Amaro Pinto

Advogado, Cronista, Articulista paraibano. Fascinado, humilde e curioso aprendiz do Direito, Literatura, Teologia e Filosofia. Avante – sempre – porque somente DEUS é grande.

A fila da desumanidade.

Publicado em 8 de abril de 2022

Vão chegando aos poucos, cedinho da manhã, silenciosos, encarapitados em suas vestes surradas pelos desatinos e intempéries da vida, os rostos vincados pelas marcas indeléveis de sofrimentos tantos que não se podem contar, ombros recurvos sob o peso da injustiça e desigualdade, olhos baços de dores presentes em todo o tempo.

Chegam e se põem em alinhamento respeitoso, ombro a ombro, encostados um no outro, em pé, outros sentados, remexendo esperanças parcas e dividindo naquele espaço iníquo, os látegos da existência que os fez e faz iguais em necessidades prementes e desassistidas.

Ali esperarão por quatro ou cinco horas o momento em que as portas do lugar de repasto [para muitos a única refeição do dia] se abrirão e eles entrarão sôfregos para saciar as entranhas famintas por meio de um bandeijão, no qual, igualmente silenciosos, [se] satisfarão – ávidos de sustança do corpo desnutrido e de amor humano, no porfiar de todas as horas.

São de várias faixas etárias e de comum se revestem do chicotear das dores humanas, as humilhações de dias perdidos em confins do tempo que nem contam mais, o descaso e abandono de familiares, amigos falsos, órfãos inversos muitas vezes de filhos vivos, bastos e desnaturados – padecendo do completo, solerte, vil e desumano abandono social do Estado – em sentido amplo.

Para além do meio-fio, a ampla avenida movimentada, em cujo leito de asfalto deslizam o esplendor de carros de luxos dirigidos por seres interplanetários, indiferentes ao padecimento daqueles semelhantes(??), ônibus e veículos lotados, transeuntes que passam ao lado na mesma calçada, sem nenhum olhar que seja-lhes dirigido, sequer à esgueira, porquanto esses seres famélicos são invisíveis e conquanto que sejam vistos, incomodam apenas por existir e estar ali expostos – causando repugnância pela maldade de toda nossa indiferença também posta.

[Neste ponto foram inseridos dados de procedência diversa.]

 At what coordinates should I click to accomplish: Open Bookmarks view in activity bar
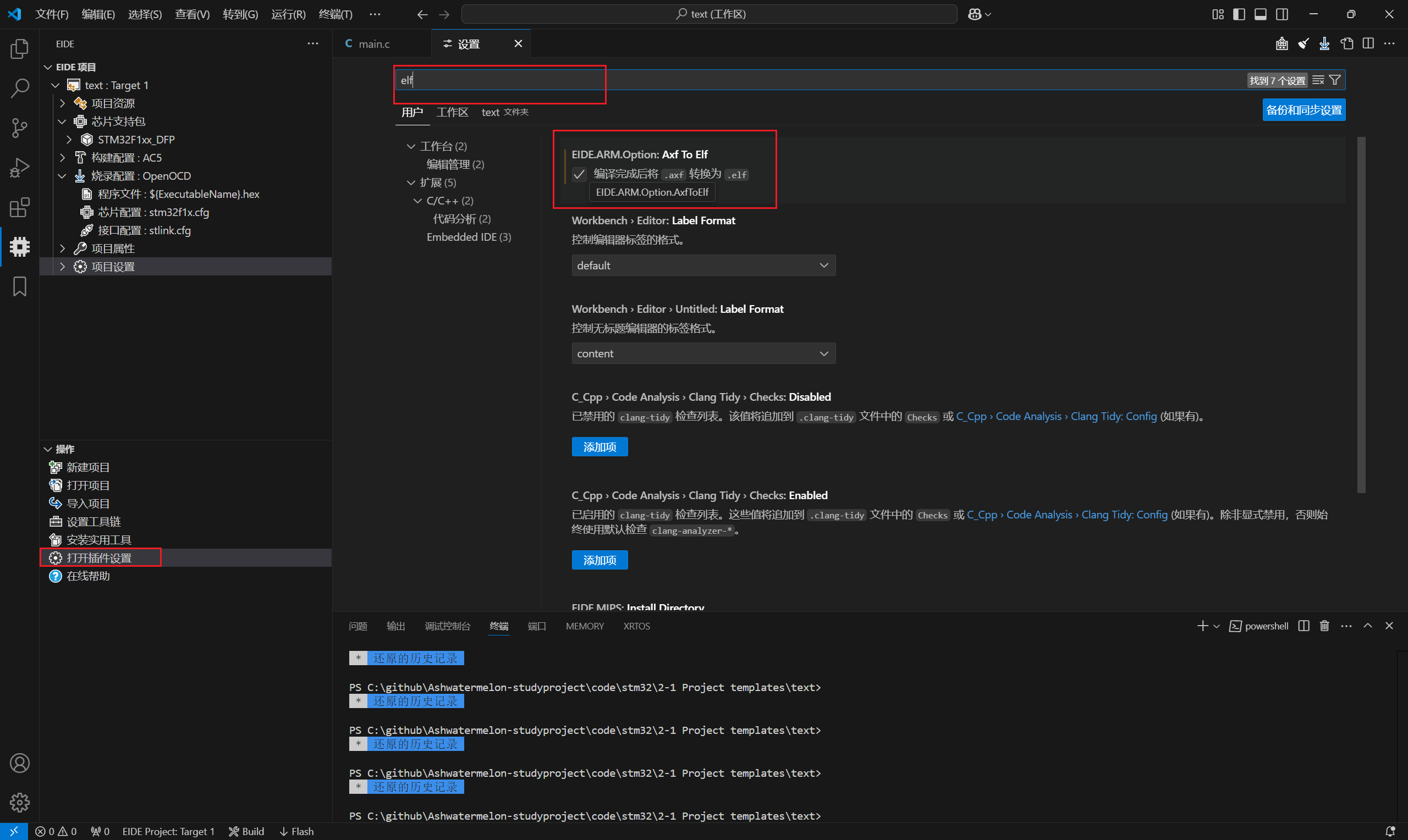(x=20, y=286)
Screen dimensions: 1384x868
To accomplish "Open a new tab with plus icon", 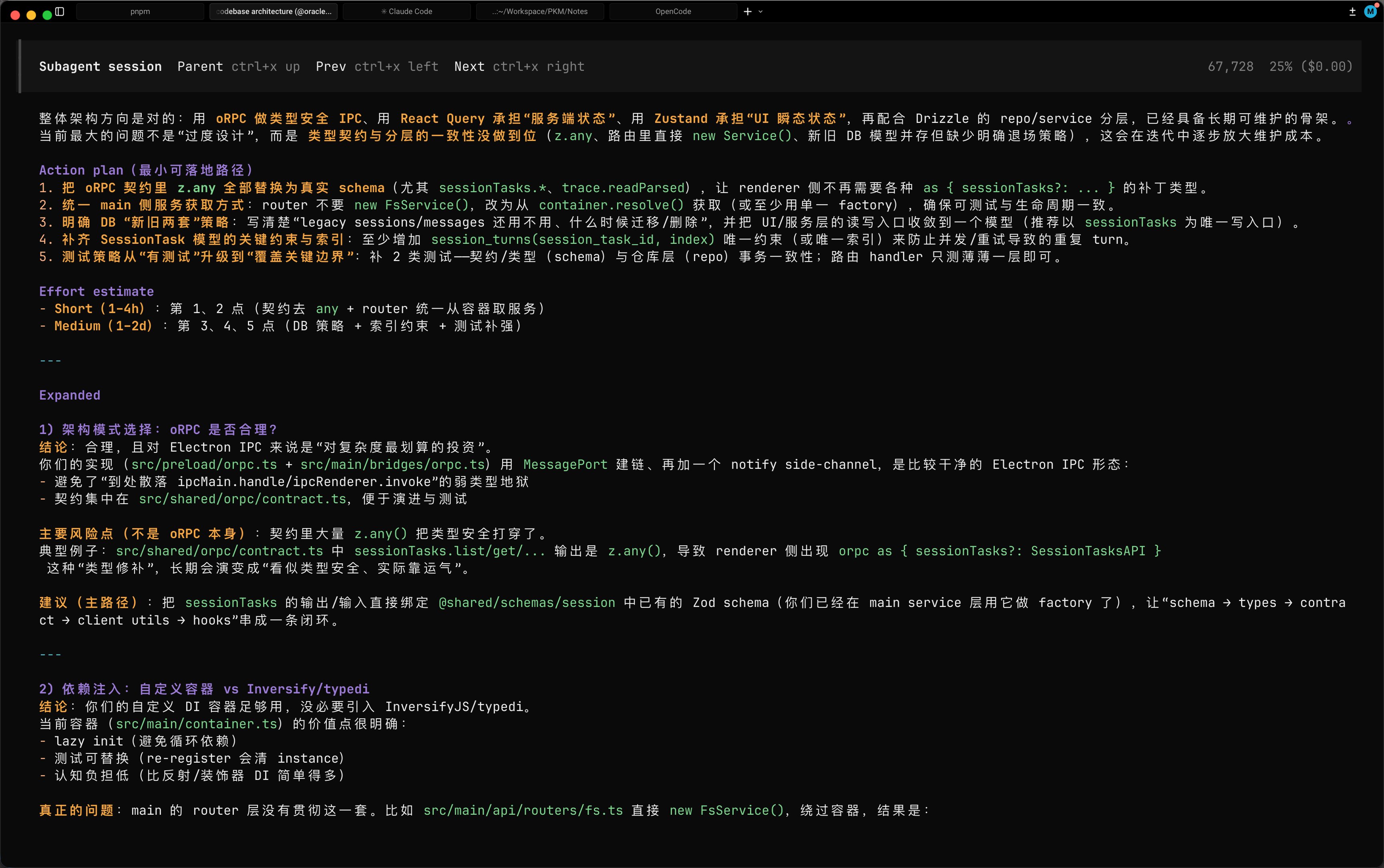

Repetem em si o desfiar de tantos outros milhões no mundo, nestes e em outros tempos, de priscas e pré-históricas eras, por idades média e moderna, sobretudo pela contemporaneidade cibernética que se compraz e abasta em guerras, parafernálias eletrônicas e indústrias quimíco-farmacêuticas, cujo único e soez objetivo é a vilania do lucro voraz, ávido, cada vez mais ávido, desinteressado em dores humanas, ora, ora.

Ali passamos e somos cúmplices dessa inanição desumana. Ali também passam governantes e políticos enfatuados de fausto e de poder, afeitos aos acepipes lautos de mesas postas de iguarias finas, perfumes franceses, uísque azul e vinhos palatinos – apreciados em viagens a Dubai e

alhures d!além mar, nos hotéis e restaurantes construídos em arranha-céus com piscinas de bordas infinitas.

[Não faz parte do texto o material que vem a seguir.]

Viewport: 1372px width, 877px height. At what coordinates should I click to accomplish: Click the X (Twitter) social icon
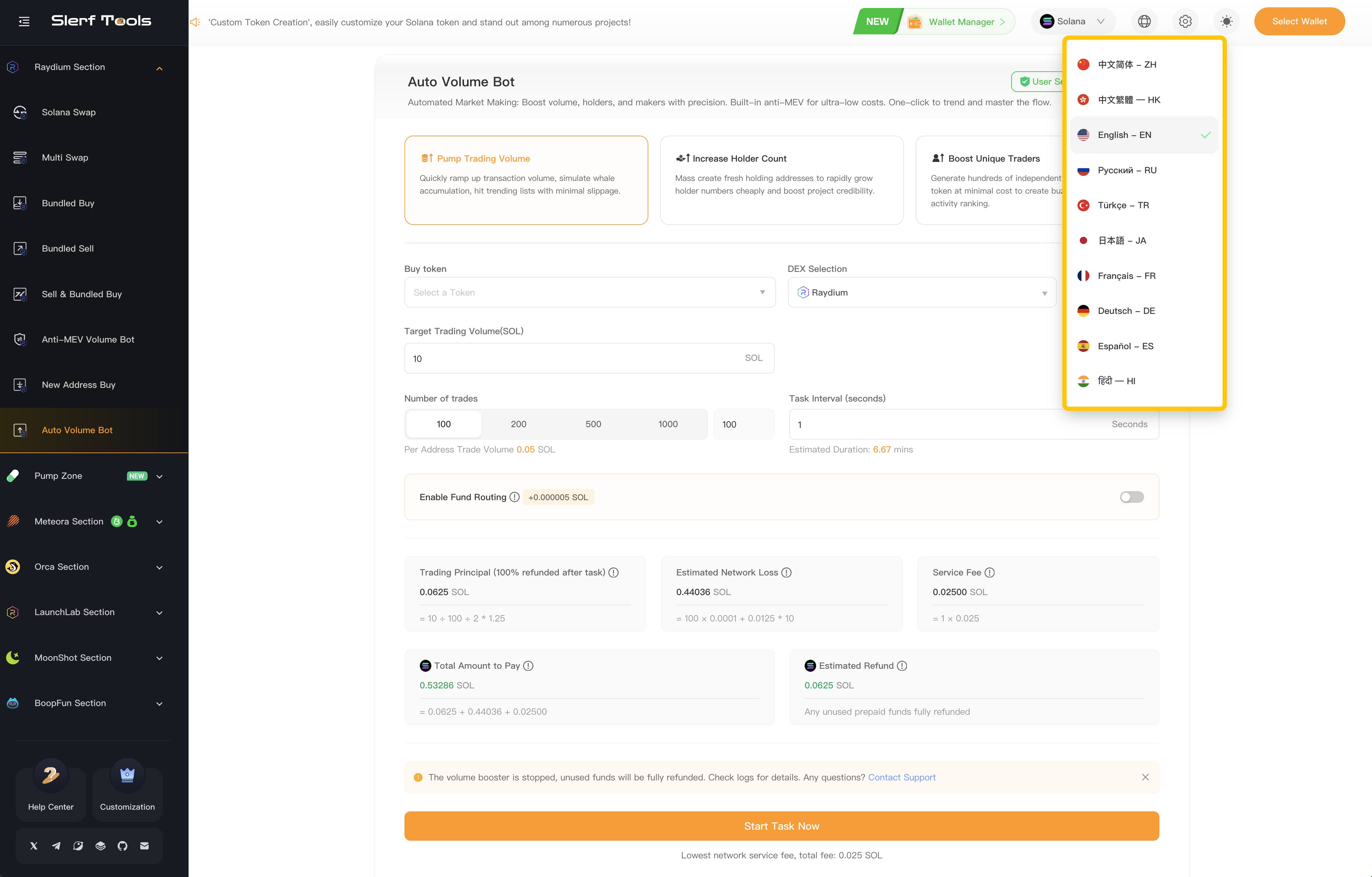[34, 846]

Mesmo aqueles que um dia de igual estiveram em filas de inanição parecidas, do lado mais baixo da pirâmide e hoje desfrutam de sabores e humores liquefeitos e refinados, gozando dos prazeres temporais – viram a face ao outro lado, não para receberem outra bofetada, mas no intuito deliberado e exclusivo de [fazer] esquecer momentos passados na fila dos esquecidos e abandonados, alguns se tornando patrões cruéis e chefetes políticos perseguidores implacáveis, destituídos de qualquer laivo de afeição humana, da decantada empatia, falada e pouco praticada.

Maquiavel, sempre ele, o velho escriba florentino, mal estudado, lido e interpretado assevera que “a cadeira do poder não tem espinhos – exceto para baixo” – e essa máxima é tão verdadeira quanto atual – fazendo nossos tímpanos ressoarem em dores indignadas que reverberam no incessante martelar da alma.

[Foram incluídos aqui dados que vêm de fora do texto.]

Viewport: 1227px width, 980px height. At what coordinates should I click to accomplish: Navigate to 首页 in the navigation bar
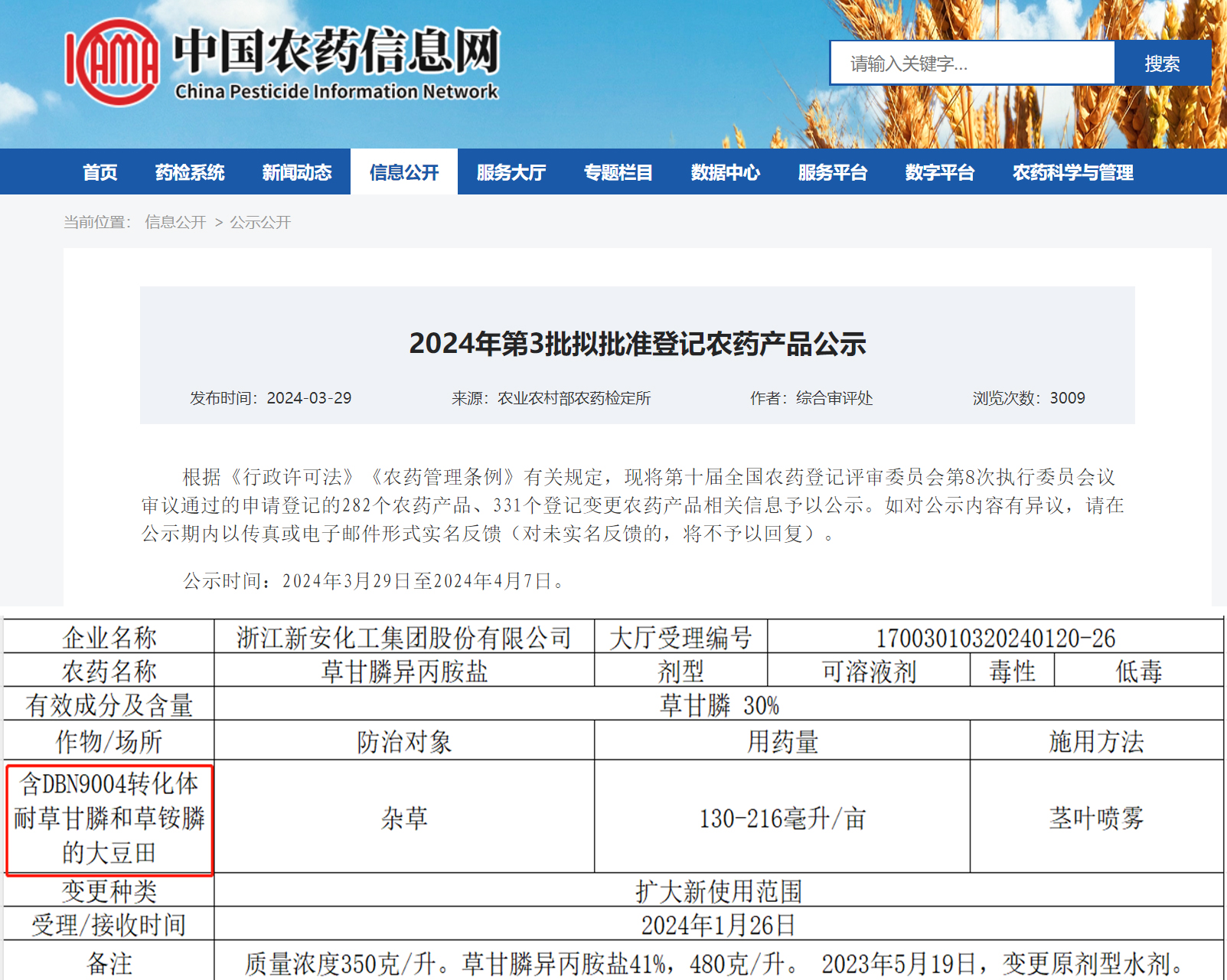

Já passou da hora de nós outros, cidadãos mortais e comuns, o seleto público leitor deste precioso espaço, todos nós uns e outros e quem mais seja e assim se disponha a empunhar de forma aguerrida e altaneira, firme, inabalável e intransigente, uma bandeira de luta no escopo de dar finitude a essa desumanidade que rasga corações tal lâminas geladas e incontidas

Esqueçamos esses tempos atuais de lamentável discórdia e intolerância, deixemos nossas ideologias e preferências políticas postas nos desvãos das lateralidades e façamo-nos um só para gritar por quem não tem vez, nem voz, quiçá e certamente só voto – este de todo pessimamente utilizado para alçar ao poder legiões atavicamente marcadas pela cupidez e incompetência, sem falar nos alpinistas sociais, áulicos premiados como já disse aqui noutra oportunidade – que se aproveitam das fragilidades esfaimadas para se deitar placidamente em berços esplêndidos e para eles de nascença desconhecidos.

Vamos todos acabar coma fila da desumanidade, aquela da Avenida Floriano Peixoto, aqui em Campina. que começa em frente ao Posto de Saúde Francisco Pinto, dobra [vejam o estrugir do paradoxo, despautério e ‘ironia’ do Destino] pela calçada da Repartição que arrecada nossos impostos, perpassa pelo antigo Forum Affonso Campos e termina na escadaria da humilhação.

“Não dá mais pra segurar – explode coração” no dizer do inesquecível poeta. Basta!

Avante porque somente DEUS é grande.

Amaro Pinto, abril de 22.

(Revisem o texto, por especial gentileza, com meus respeitosos cumprimentos de admiração e renovada gratidão).